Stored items
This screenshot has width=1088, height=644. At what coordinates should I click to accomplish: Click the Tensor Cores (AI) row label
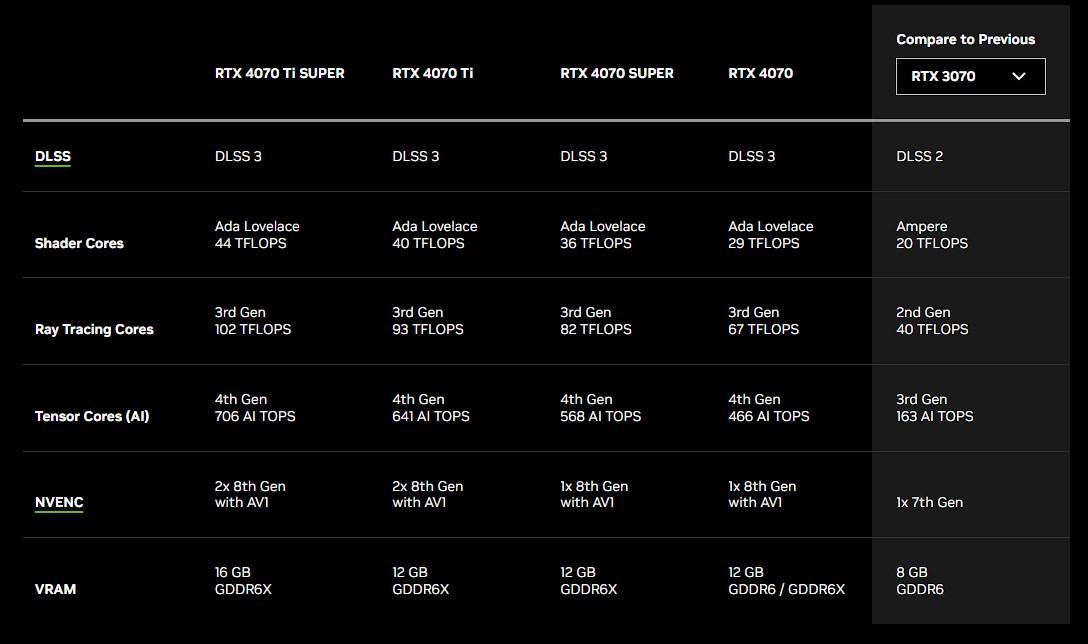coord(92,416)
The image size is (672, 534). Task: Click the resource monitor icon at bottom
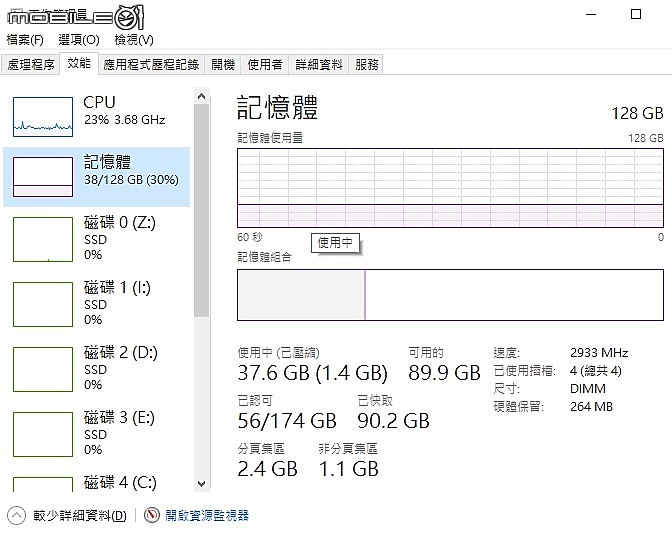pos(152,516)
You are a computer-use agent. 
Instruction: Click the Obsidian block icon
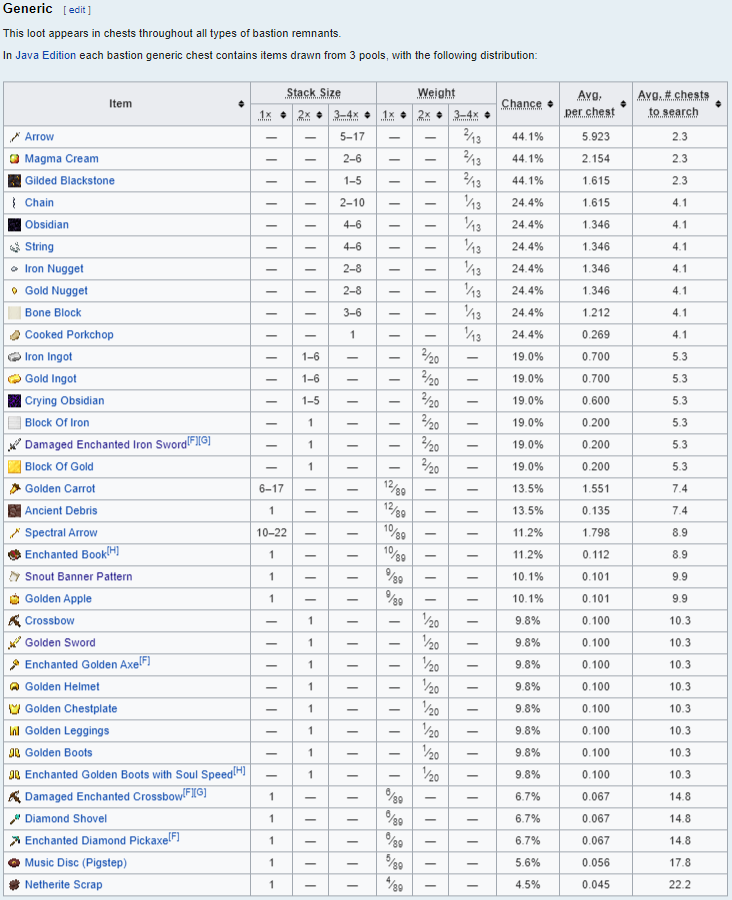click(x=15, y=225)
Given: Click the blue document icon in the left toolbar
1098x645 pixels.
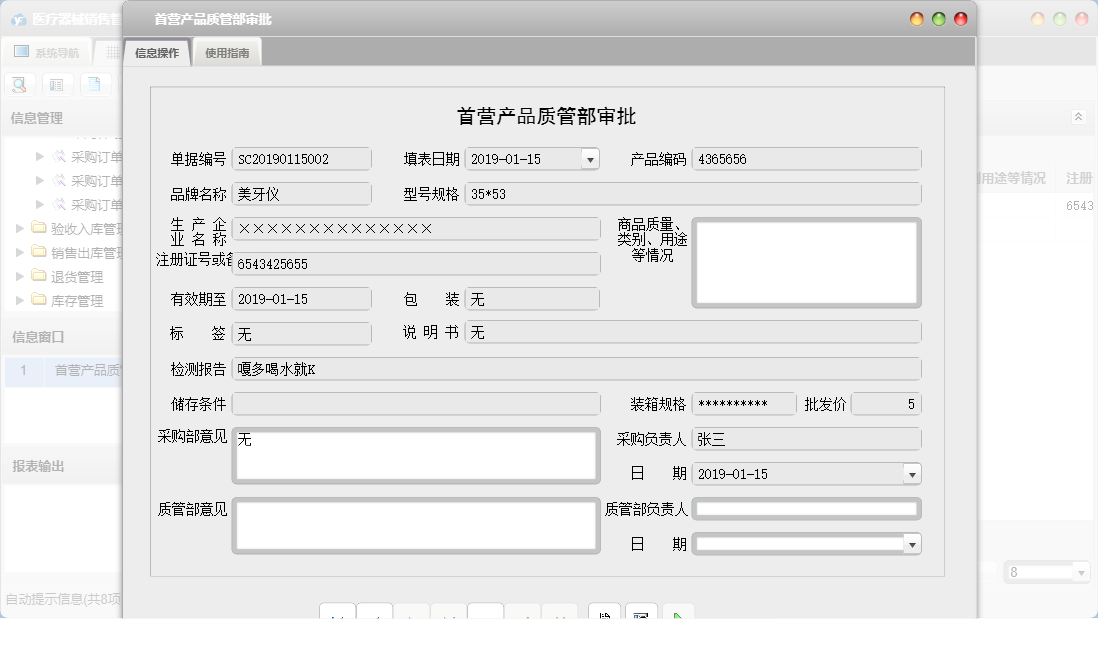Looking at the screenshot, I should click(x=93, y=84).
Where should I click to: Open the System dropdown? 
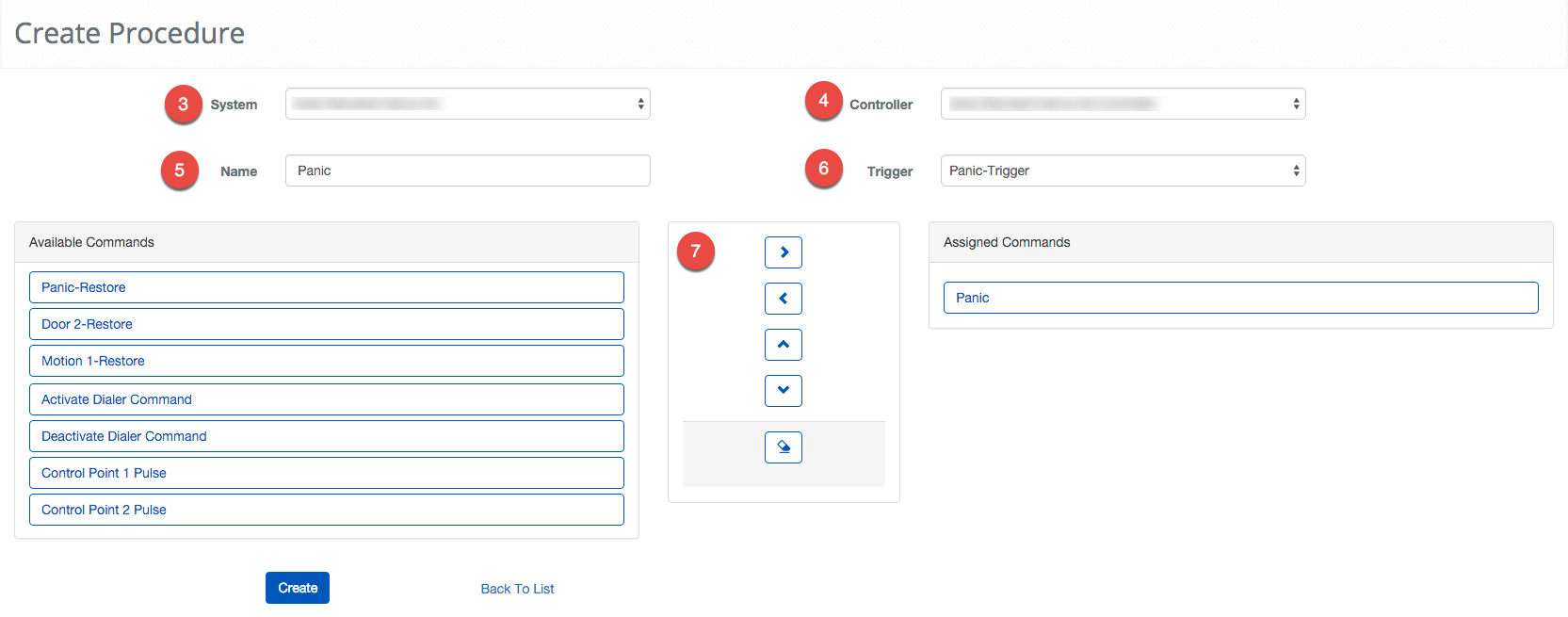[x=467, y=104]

WHAT YOU NEED TO DO:
Begin at the line containing "Where should I" and write out every line to the end of the data exactly. Skip the pictures.

TASK ANSWER:
Where should I click to: Open the System dropdown? 
[x=467, y=104]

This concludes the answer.